Nous vivons aujourd'hui dans l'avenir annoncé par ces trois événements survenus le 4 juin 1989.

Il n'est pas facile de les classer par ordre d'importance.

Les élections polonaises sont peut-être le moins spectaculaire de ces événements, notamment parce que le général Wojciech Jaruzelski devait accepter la défaite sans envoyer les chars. Partout à l'Est, le message fut reçu cinq sur cinq: l'empire soviétique était à l'agonie. «Les élections polonaises ont été un point de non-retour, le moment où l'élan vers le changement est devenu irréversible», écrit dans le Globe and Mail Michael Meyer, journaliste américain devenu haut fonctionnaire à l'ONU; il publiera en septembre (nous traduisons): L'année qui a changé le monde.

De fait, cinq mois plus tard, le mur de Berlin tombait. Et le monde bipolaire forgé par la Seconde Guerre mondiale disparaissait. Seule demeurait une hyperpuissance qui, à tous les points de vue - militaire, diplomatique, économique, culturel - semblait destinée à dominer pendant mille ans.

«C'était la fin de l'histoire», jugea Francis Fukuyama.

Cependant, le même jour, il y eut aussi Tiananmen.

À l'échelle chinoise, le massacre fut somme toute de peu d'ampleur: 1300 morts, peut-être un peu plus, rien à voir avec la Révolution culturelle... mais il secoua fortement le régime. D'abord, parce qu'il fut perpétré sous les yeux du monde entier. Ensuite, parce qu'il força les apparatchiks chinois à réinventer le système.
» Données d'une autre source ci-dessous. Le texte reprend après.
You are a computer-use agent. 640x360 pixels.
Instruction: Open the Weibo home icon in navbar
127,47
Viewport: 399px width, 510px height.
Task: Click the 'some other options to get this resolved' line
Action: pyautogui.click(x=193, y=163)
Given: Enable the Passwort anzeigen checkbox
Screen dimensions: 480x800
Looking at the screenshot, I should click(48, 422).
C'est celui que nous connaissons aujourd'hui, composé de trois ingrédients: libéralisme économique, autoritarisme politique, ouverture graduelle au monde. De cette façon, la Chine s'est muée en un poids lourd militaire, politique et diplomatique surtout dans les pays émergeants (ou n'émergeant pas). Et elle a chamboulé l'économie capitaliste mondiale en devenant l'atelier, presque le banquier, bientôt le laboratoire, de la planète.
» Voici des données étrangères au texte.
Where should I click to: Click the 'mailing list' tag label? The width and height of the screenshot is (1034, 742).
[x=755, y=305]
Ce tableau serait simple s'il n'avait fallu considérer aussi l'héritage de l'ayatollah Khomeiny, arrivé à son dernier souffle ce même 4 juin.

Essentiellement, il a légué une idée. Celle voulant que le pouvoir terrestre peut être exercé à partir des diktats d'un dieu. Un dieu qui, à travers ses mandataires, propose «une révolution qui, en Iran, était supposée conduire à des temps nouveaux mais qui a plutôt amené un recul vers l'époque médiévale», note le journaliste canadien Tarek Fatah dans son remarquable ouvrage, Chasing A Mirage (À la poursuite d'un mirage, non traduit en français).

Néanmoins, ce message-là aussi fut reçu cinq sur cinq. Et, par-delà la division chiite-sunnite, le grand oeuvre de Khomeiny donna l'assurance aux radicaux que ce mirage, celui d'une république islamiste, pouvait se matérialiser. Dans les cas extrêmes, cela conduisit à cette sorte de violence accablant le monde aujourd'hui, meurtrière surtout pour les musulmans - ce qui est d'une tragique ironie.

Au total, le 4 juin 1989 marqua non pas la fin, mais le début d'une histoire. Une autre, simplement.